Ten Questions for the 2012 Campaign

 

Now that we are seeing some declarations of candidacy for the presidency of the United States, I offer these ten questions that Catholics should be asking those who would lead our Still Influential But Slipping World Power.

The next presidency could be the administration that oversees the United States dropping to second place as an economic power as China continues to get its act together. But we still do have 4½ percent of the world's population as well as something like 23 percent of the world's Gross Domestic Product (just behind the European Union's 25 percent, though these figures are disputed) and we account for 43 percent of the world's spending on military (according to the Stockholm International Peace Research Institute). So our patterns of consumption, our economy, and our military efforts still have repercussions for our own citizens and for the entire human family. In addition, though, there are broadly cultural questions that shape minds and hearts here and across the world, especially with the rise of English as the primary international language and the global imitation of American pop culture.

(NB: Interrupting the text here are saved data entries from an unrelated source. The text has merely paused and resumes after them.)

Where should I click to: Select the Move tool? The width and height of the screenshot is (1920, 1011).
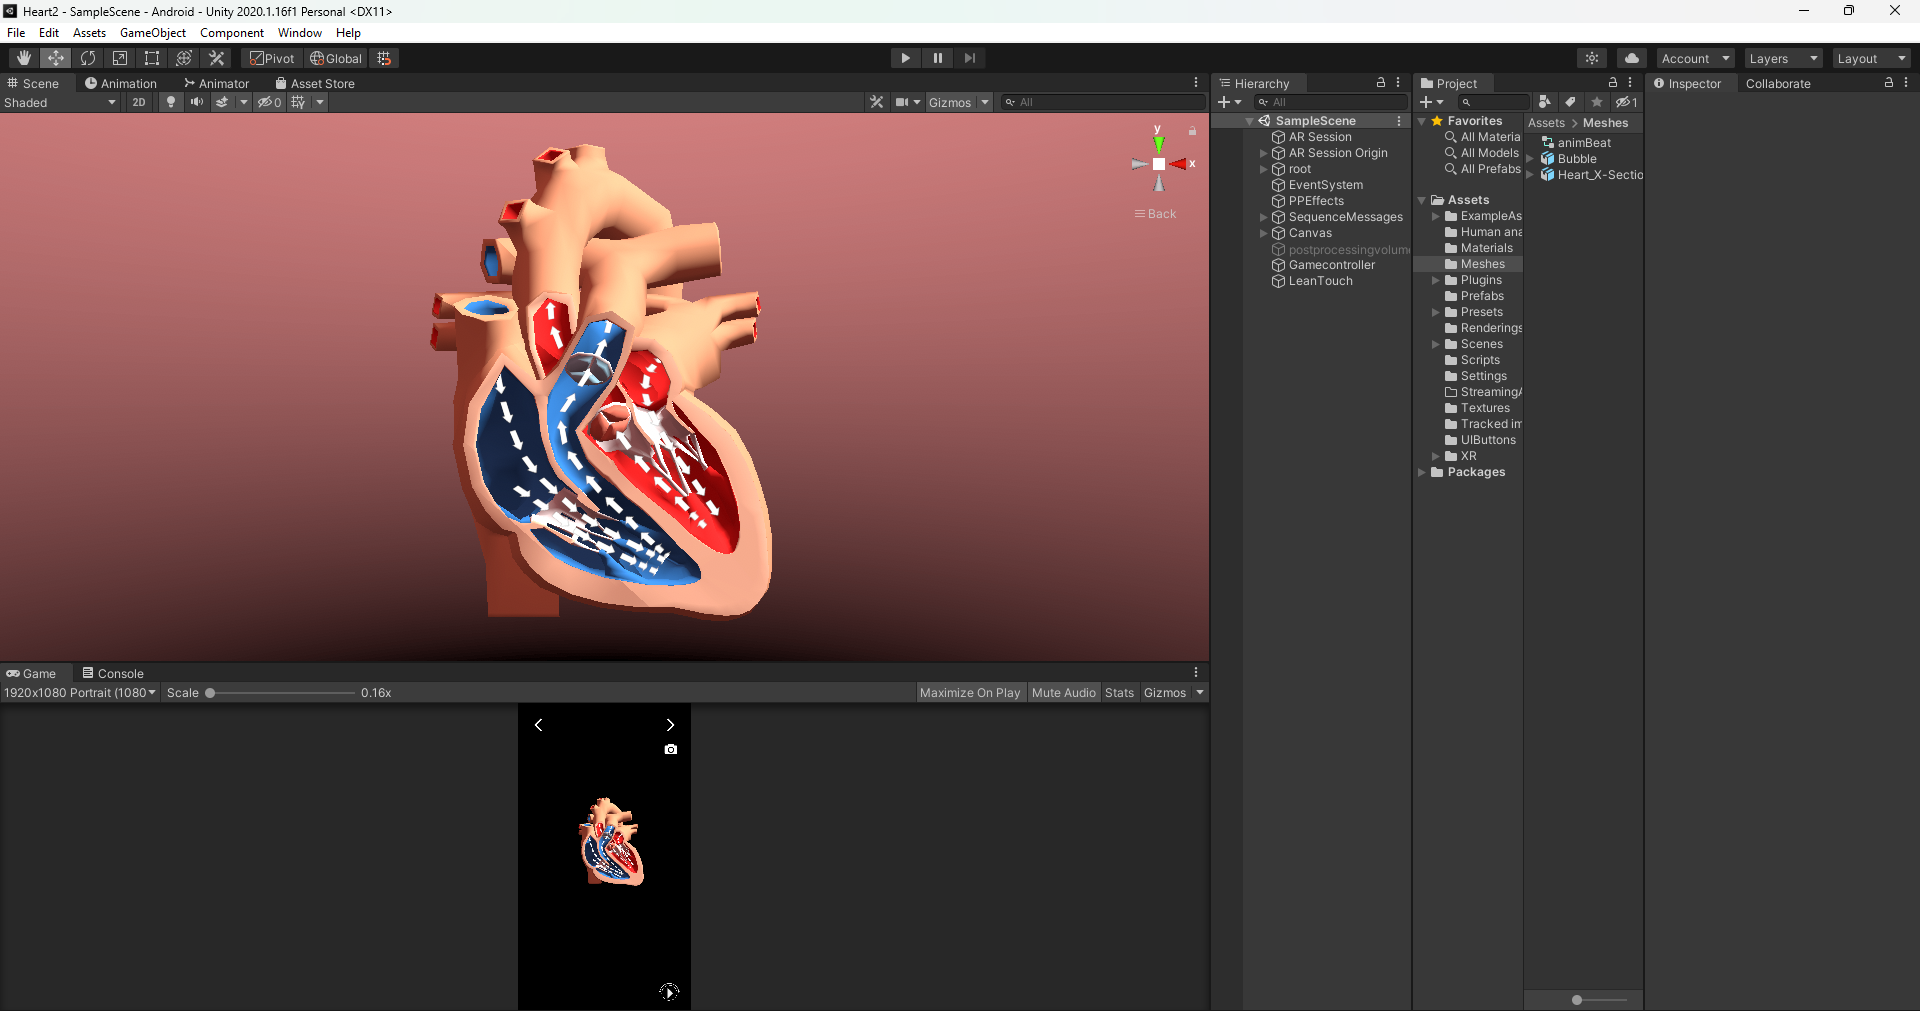55,58
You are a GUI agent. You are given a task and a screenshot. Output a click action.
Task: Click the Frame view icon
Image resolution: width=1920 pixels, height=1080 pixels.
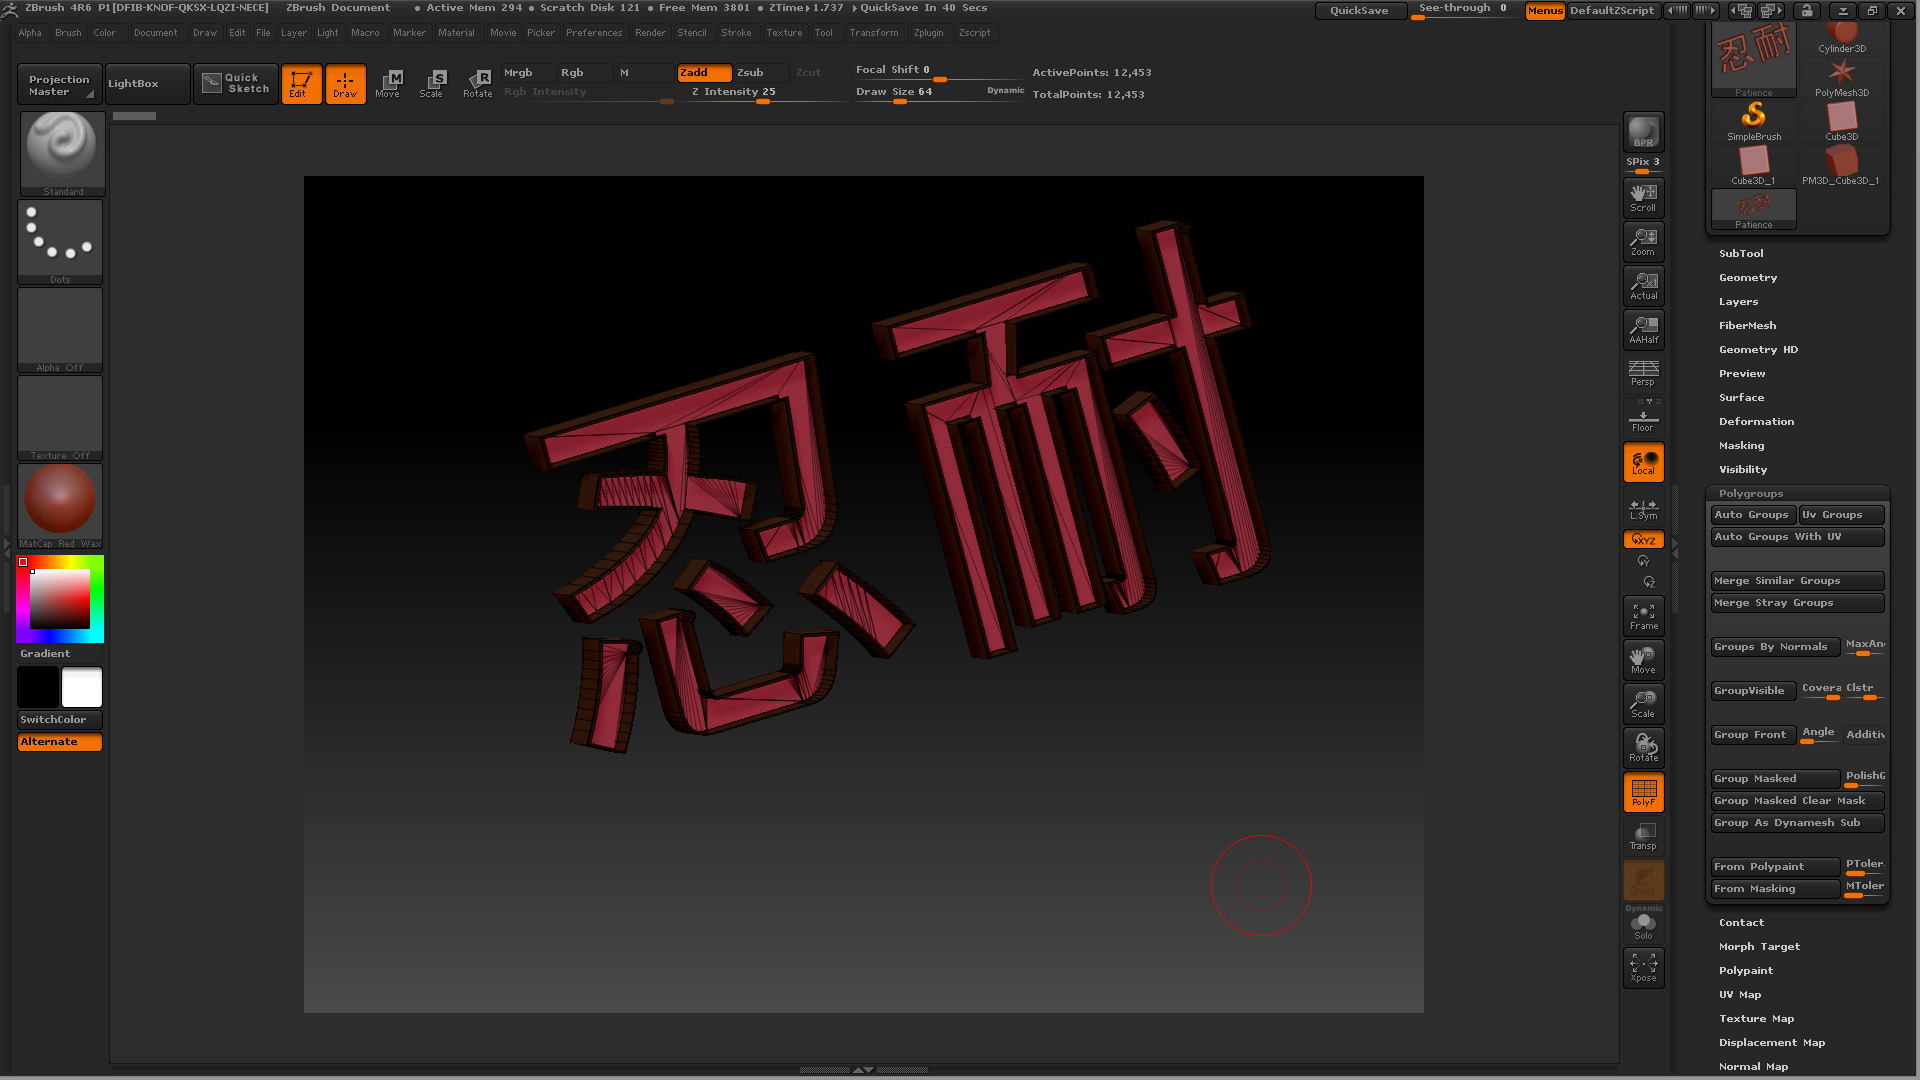(x=1643, y=616)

The following, therefore, is an incomplete list of significant issues that any candidate will face, with particular focus on questions that might be of interest to Catholics, who comprise about 24 percent of the United States population (at least on paper).

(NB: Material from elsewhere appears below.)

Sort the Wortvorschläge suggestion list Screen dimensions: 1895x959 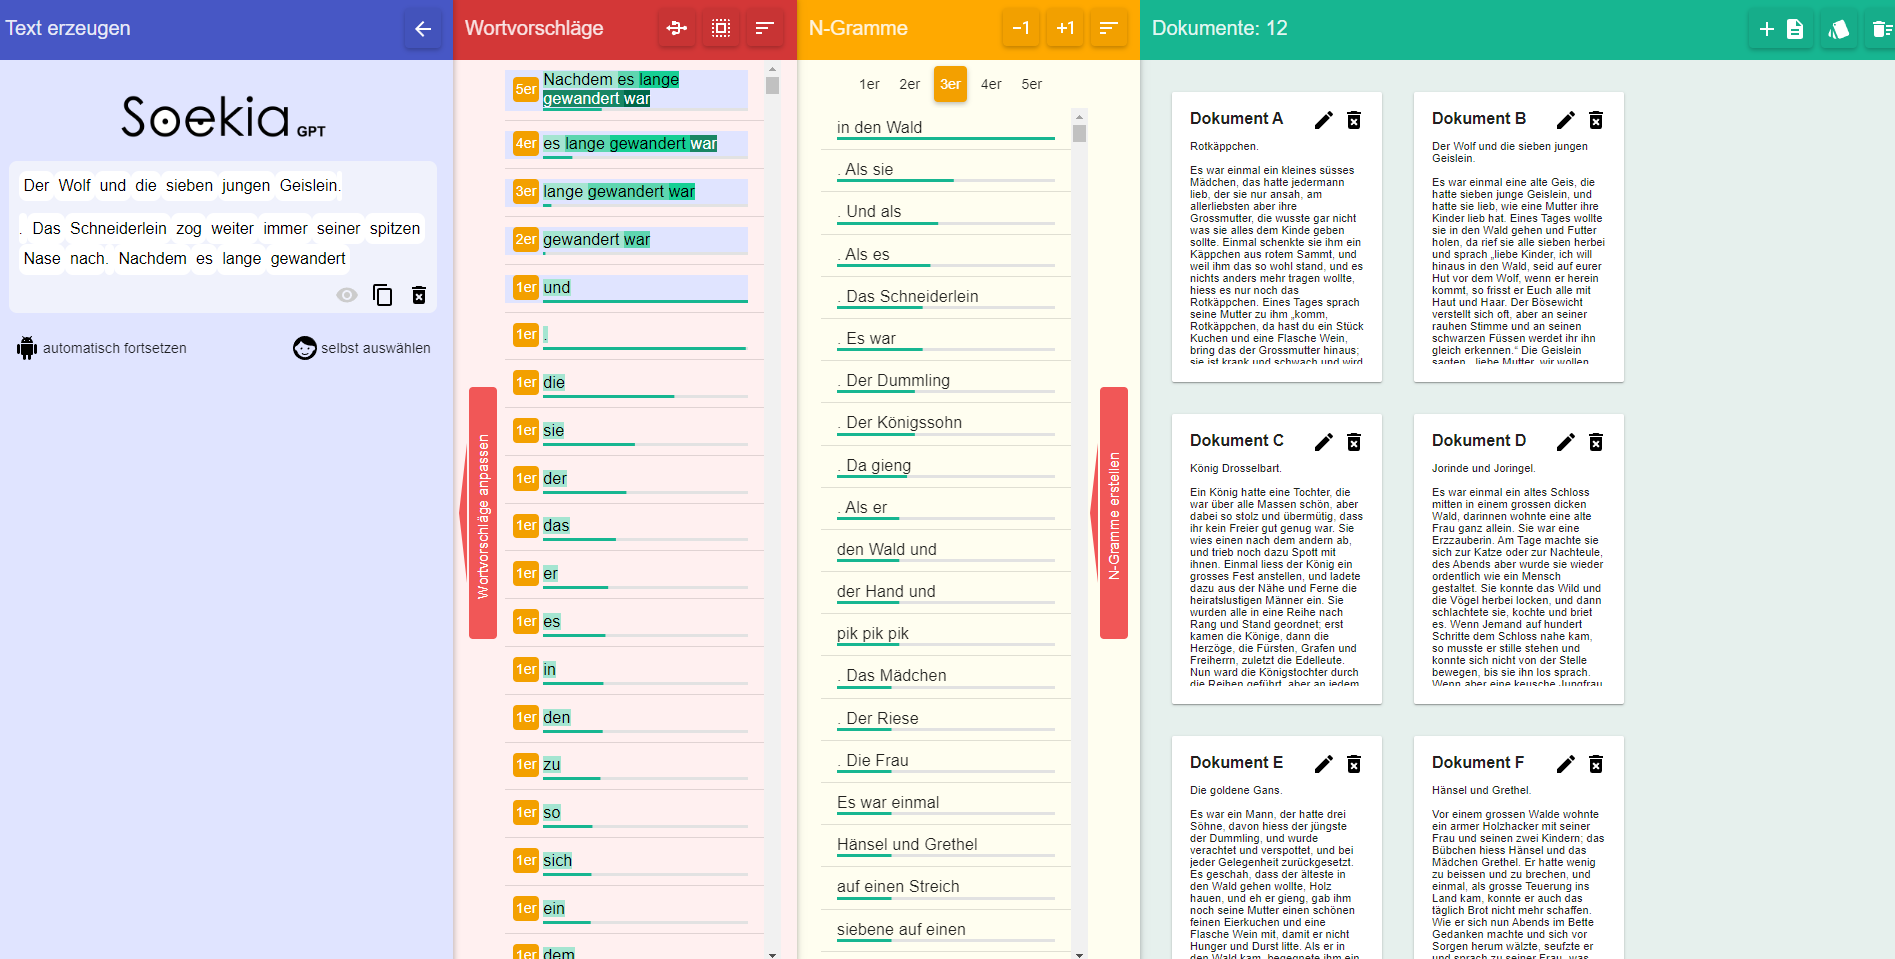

  1. Abortion. Since there seems to be evidence that links frequency of abortion to economic conditions, what specific economic policies might help decrease the number of those seeking abortion? Will you support efforts to eliminate federal funding of abortion, and end subsidies to Planned Parenthood? How will you push for the outlawing of abortion?
    1. Abortion is still the human rights issue par excellence. Liberals rightly point out that economic conditions can contribute to the desperation that leads some to choose abortion, but conservatives rightly point out that it is still homicide, which in a compassionate civilization must be proscribed by law.
    2. Indiana's new law to repeal funding to Planned Parenthood is one of many states' challenges to abortion.
  2. Poverty. What is the proper role of the federal government in addressing systemic poverty in the U.S?. Will you support policies that recognize the principle of subsidiarity (the idea that problems are better solved at the local level than in vast bureaucracies)?
    1. If indeed "it's the economy, stupid," then the angle that corresponds to Catholic Social Teaching is that bad economies lead to poverty, and so good economies allow for just work and a market unencumbered by bureaucracy, yet organized in such a way that the good of persons is above the good of the market itself. John Paul II's encyclical Centesimus Annus, written twenty years ago last month, addresses this delicate balance.
  3. Immigration. How will you push for just policies for immigrants? How will you deal with illegal immigrants? Will you support religious groups who work on behalf of basic human rights of immigrants, like nourishment and health care, even if they are in the country illegally?
    1. Many Catholic organizations (example) deal with families touched by immigration. Their concern to offer pastoral help to these families can be compromised by unjust legislation.
  4. Marriage. Will you support the Defense of Marriage Act (DOMA)?
    1. Marriage ought to be understood as a state's legal effort to insure that all children have a legally bound mother and a father. Other relationships, even if benefitting adults, do not evince a compelling state interest for the same legal protection.
  5. Environment. Will you support policies that aim to curb greenhouse gas emissions and other policies that help the environment?
    1. The "green" Pope Benedict XVI has emphasized the need to protect the environment on many occasions, in large part because environmental issues are transnational and many nations cannot see past their own limited interests.
  6. Military. What will you do to end the war in Afghanistan and bring all troops home?

  7. Education. Do you support school vouchers or other initiatives that allow parents choices over their children's education? Will you protect Catholic colleges' and universities' religious liberty?

  8. Health care. How will your plan help all Americans, especially the poor, to have adequate access to health care? What will you do to insure conscience protections of health care workers and institutions in matters such as refusal to perform abortions, or refusal to prescribe birth control (or refusal to include it in institutional health care plans)?

  9. Religious liberty. Will you protect social service agencies such as adoption agencies so that they are not forced to close for violations of their principles?
    1. The recent closing of Catholic Charities adoptions in Illinois is the latest example of a state law compromising a charitable organization's practices, following the example in Massachusetts.
  10. Labor. How will you create jobs and help to secure a just wage for laborers?